EXERCISE AIM: Search each line below for the word "Open" and list those that contain it.

DATA TO PROCESS:
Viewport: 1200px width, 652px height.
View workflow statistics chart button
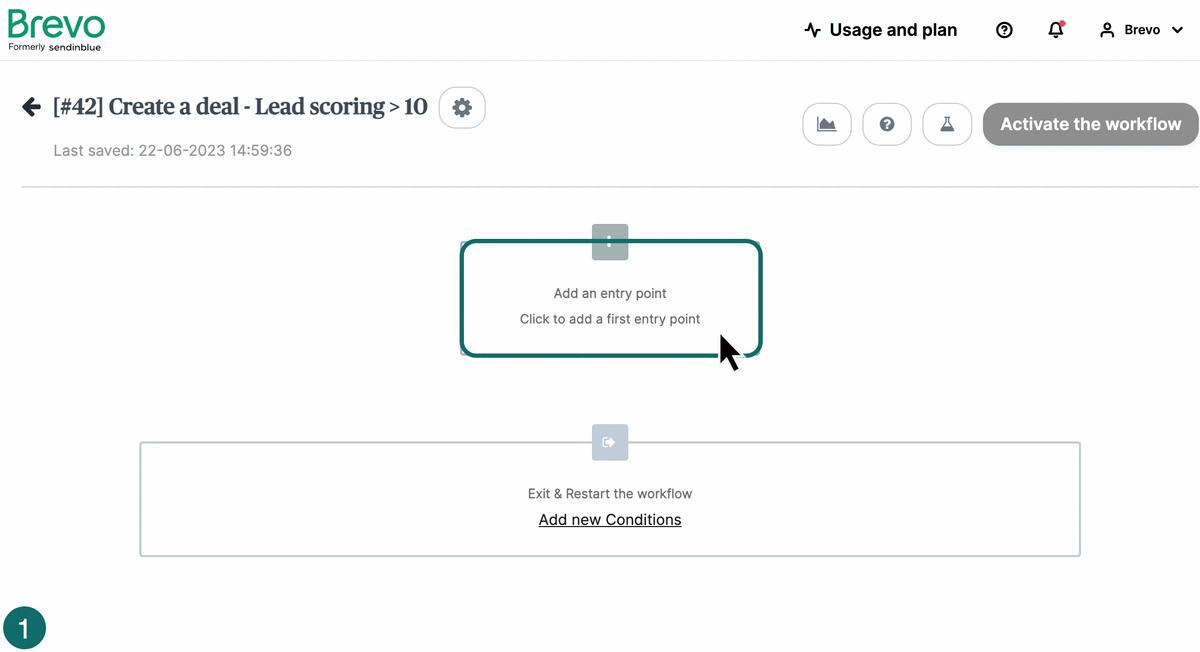pyautogui.click(x=827, y=125)
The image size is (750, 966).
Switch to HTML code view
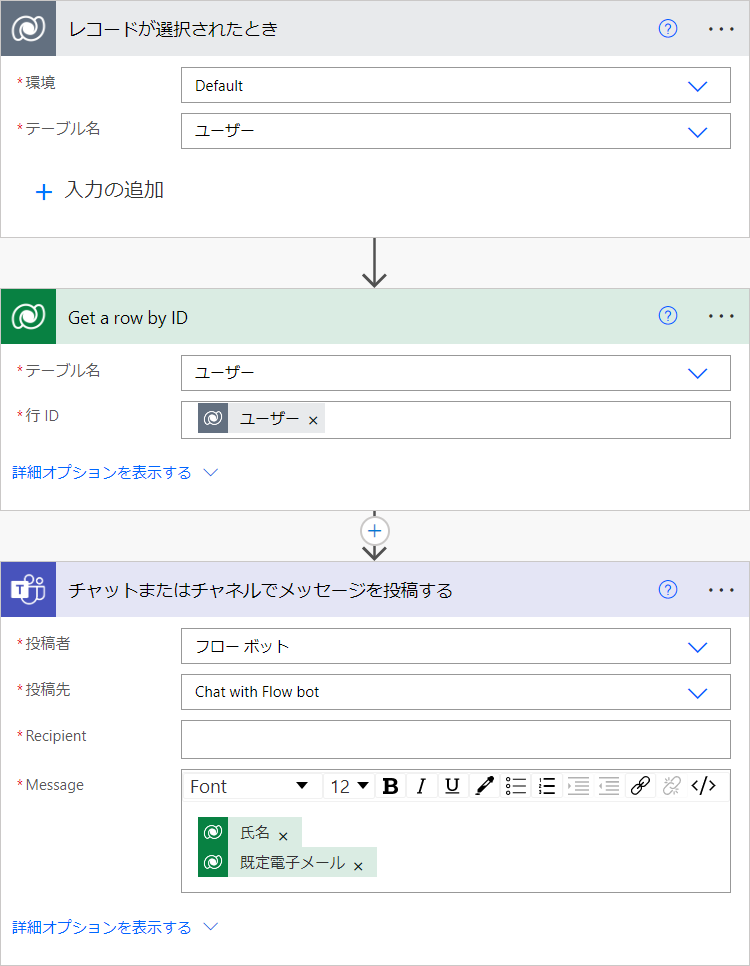[704, 786]
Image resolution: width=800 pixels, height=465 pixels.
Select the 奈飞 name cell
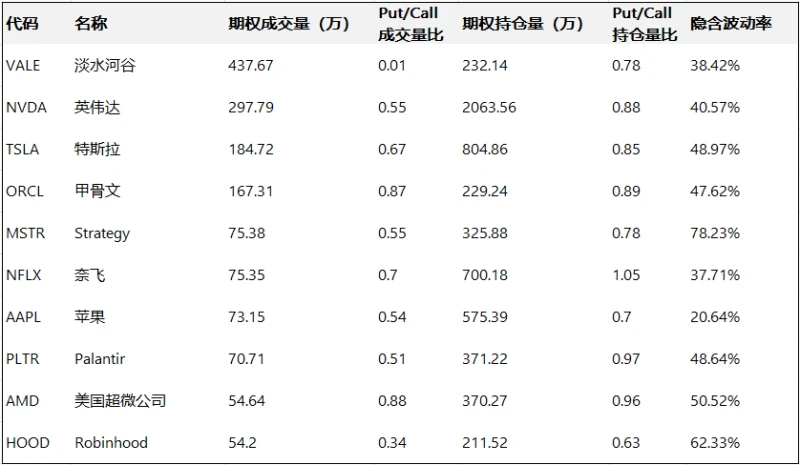tap(90, 275)
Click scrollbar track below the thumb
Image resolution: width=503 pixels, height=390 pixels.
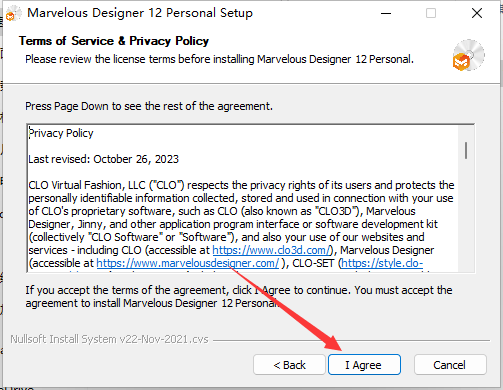point(466,217)
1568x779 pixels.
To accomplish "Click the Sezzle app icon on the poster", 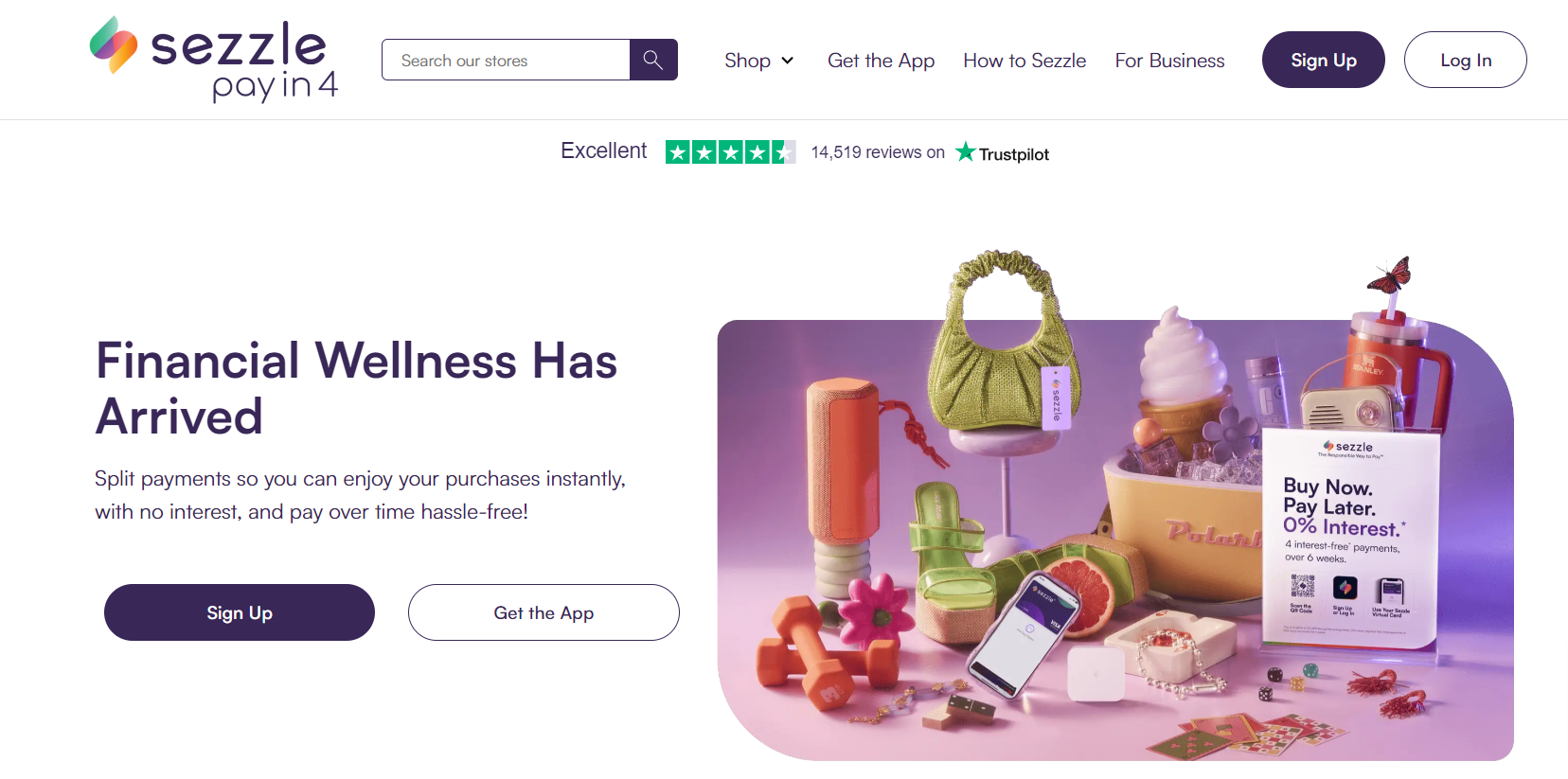I will [x=1345, y=588].
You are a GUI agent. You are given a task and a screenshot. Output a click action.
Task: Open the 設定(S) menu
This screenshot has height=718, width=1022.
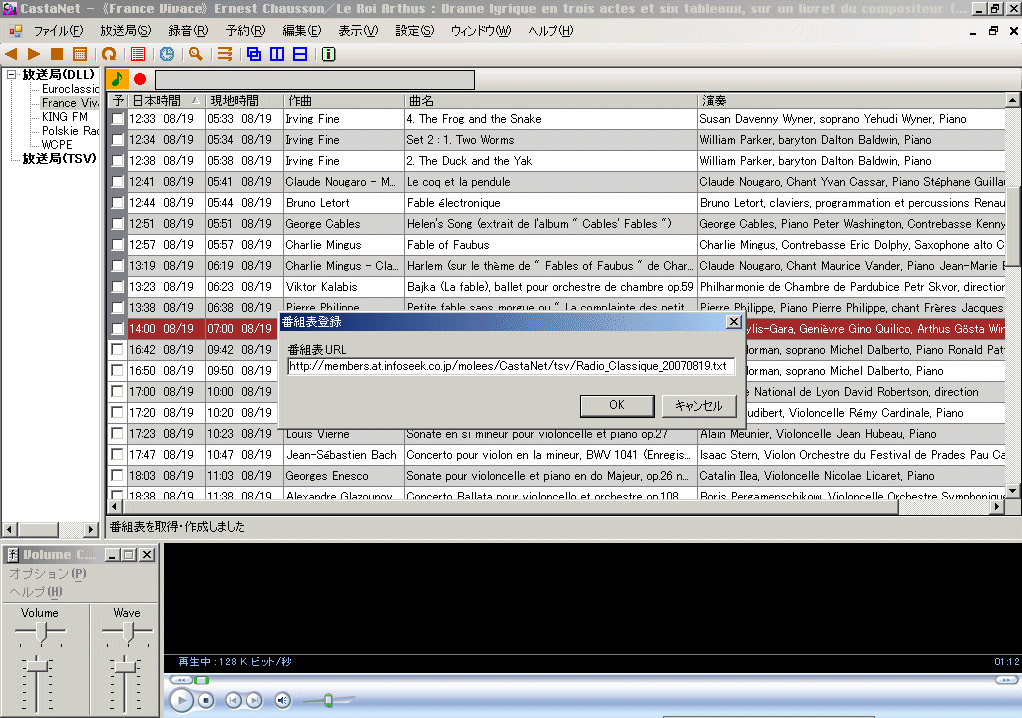(x=414, y=31)
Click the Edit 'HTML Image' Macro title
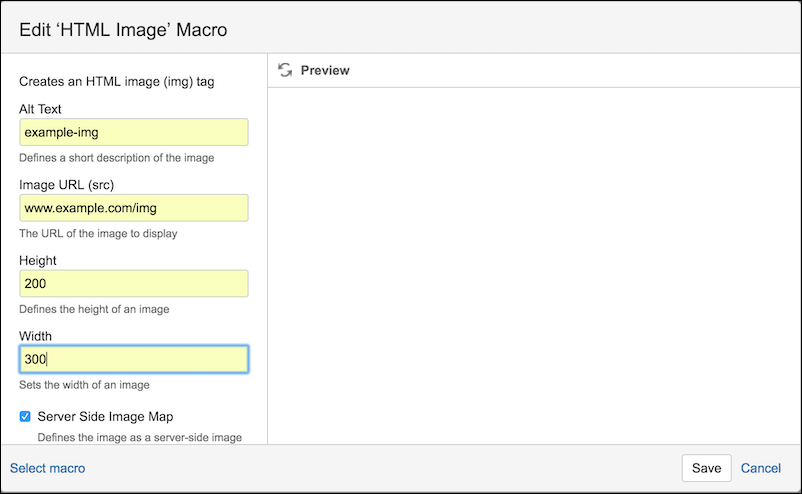Screen dimensions: 802x494 coord(123,30)
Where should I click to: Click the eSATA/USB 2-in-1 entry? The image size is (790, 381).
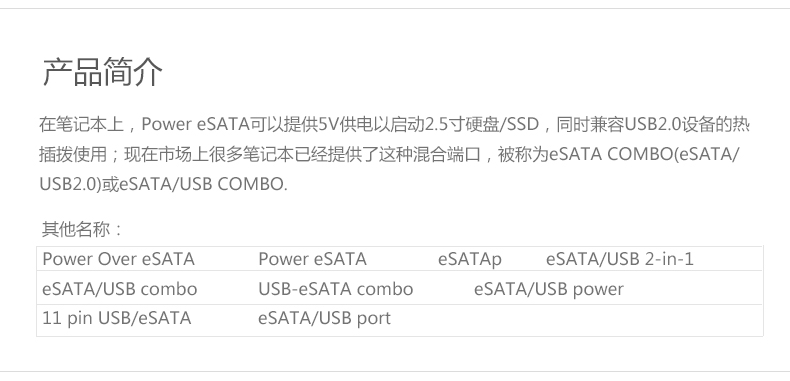620,259
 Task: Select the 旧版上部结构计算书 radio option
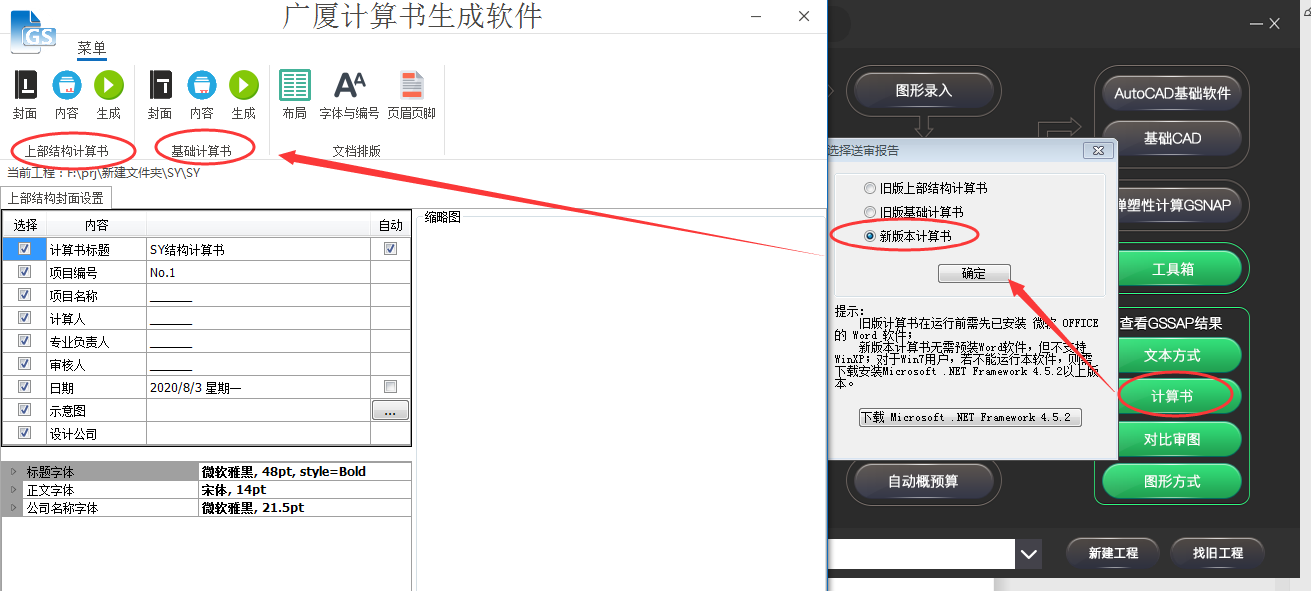(869, 188)
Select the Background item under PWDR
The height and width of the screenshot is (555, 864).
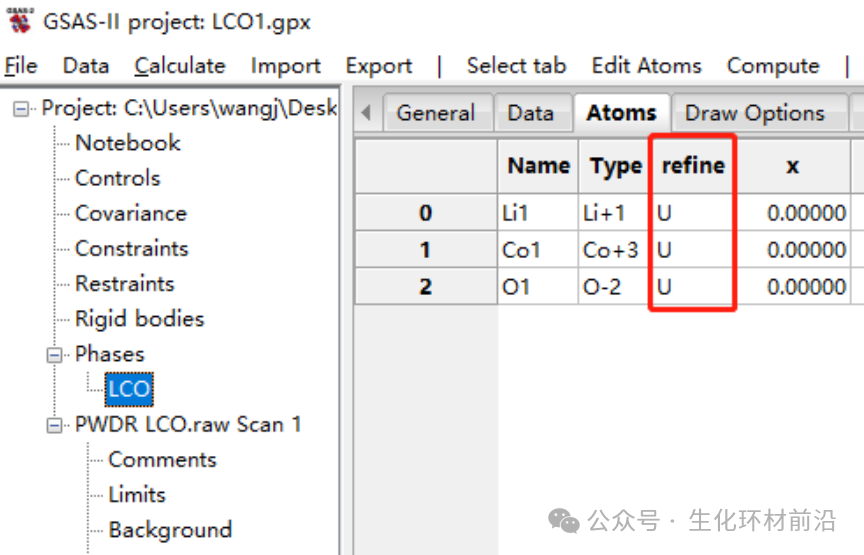tap(170, 530)
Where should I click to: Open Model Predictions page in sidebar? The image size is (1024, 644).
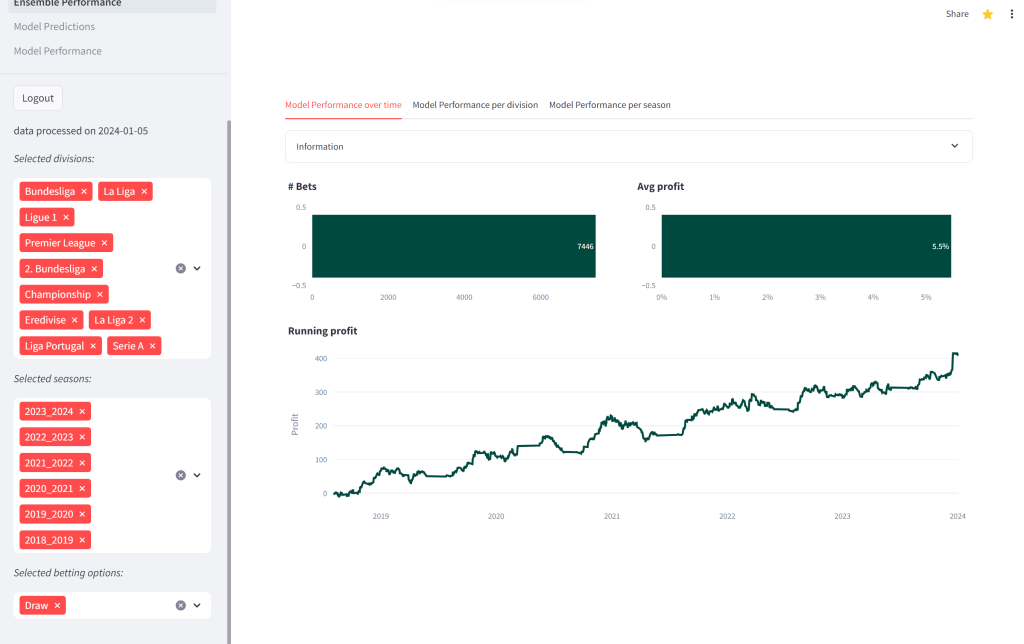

ANSWER FOR THIS EXERCISE:
Task: Open the 設定(S) menu
Where should I click to: Open Model Predictions page in sidebar? The image size is (1024, 644).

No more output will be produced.